-- EXERCISE GOAL --
Every record below is to be restated word for word, and no picture is to be copied.

-- SUPPLIED MATERIAL --
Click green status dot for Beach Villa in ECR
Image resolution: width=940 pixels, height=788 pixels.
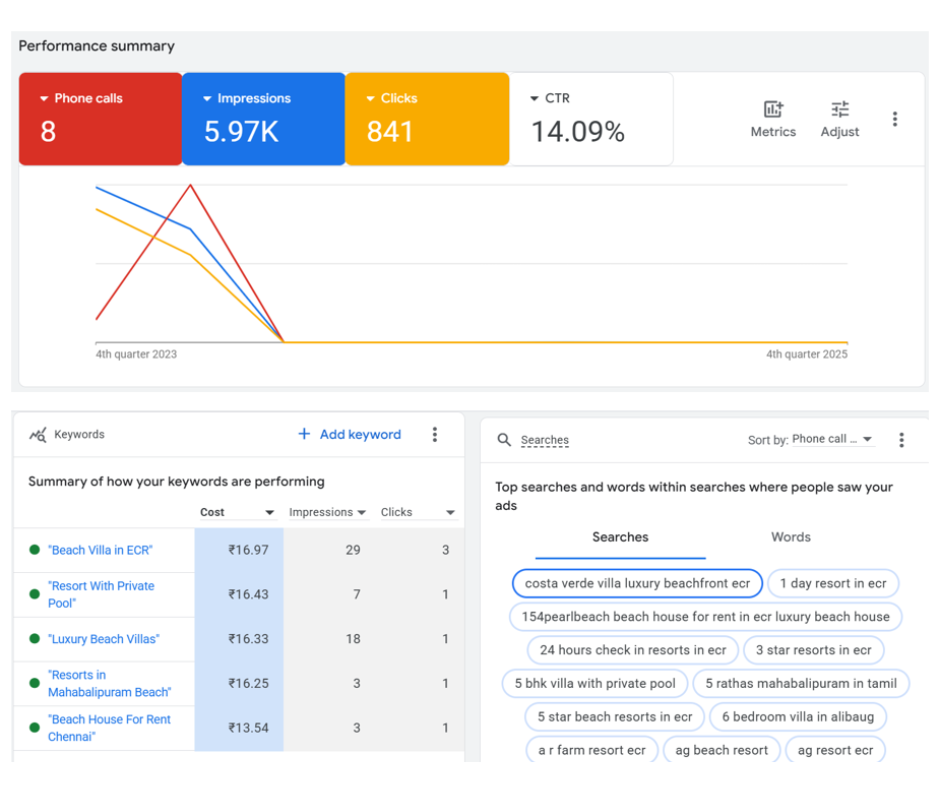click(x=34, y=550)
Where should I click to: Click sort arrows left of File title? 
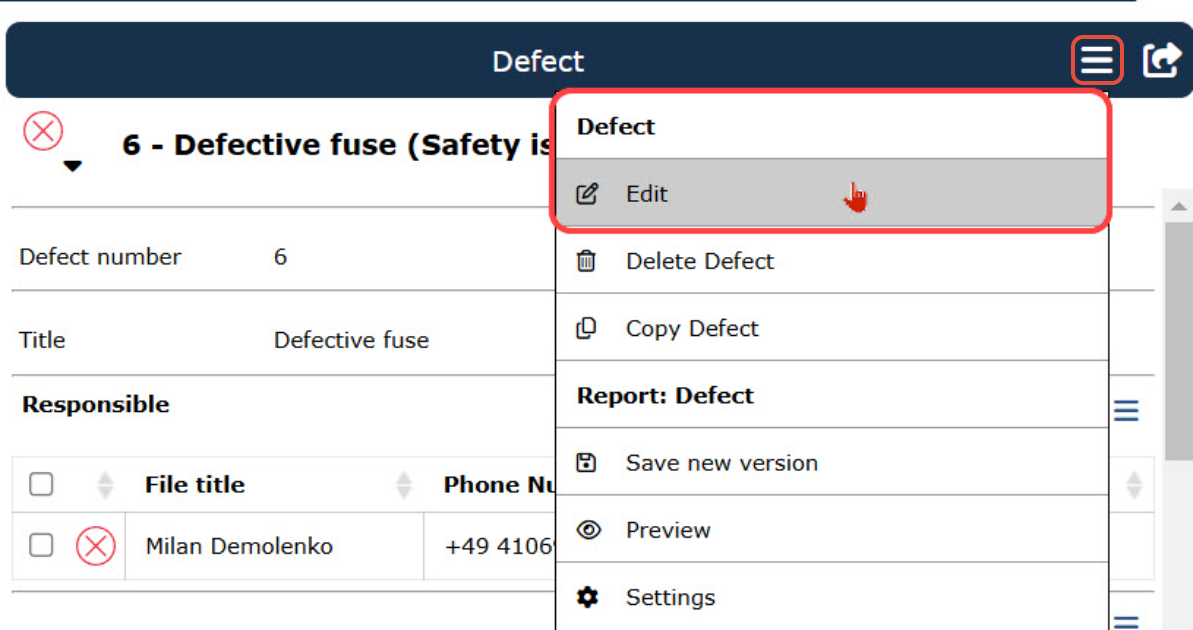pyautogui.click(x=105, y=485)
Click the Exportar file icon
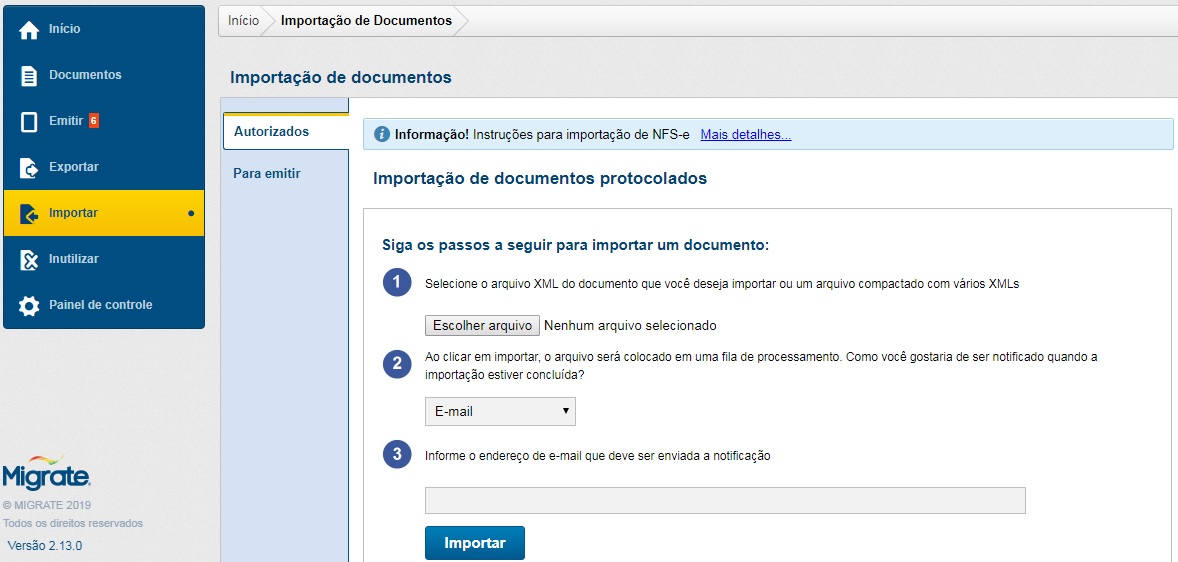Viewport: 1178px width, 562px height. (29, 168)
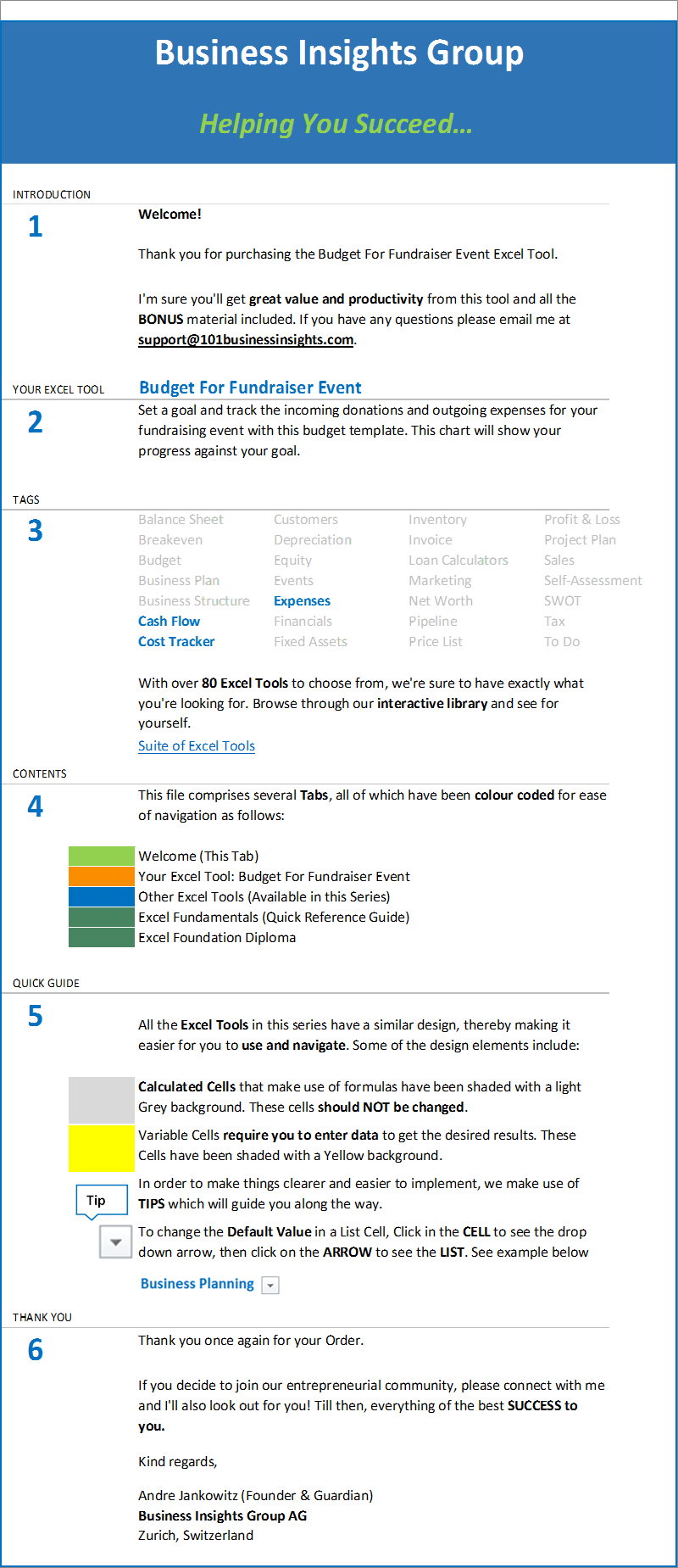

-- FINISHED EXERCISE --
Click green status dot for Beach Villa in ECR
Image resolution: width=940 pixels, height=788 pixels.
click(x=34, y=550)
Where should I click to: Click sort arrows left of File title? 
pyautogui.click(x=105, y=485)
Click the Exportar file icon
Viewport: 1178px width, 562px height. (29, 168)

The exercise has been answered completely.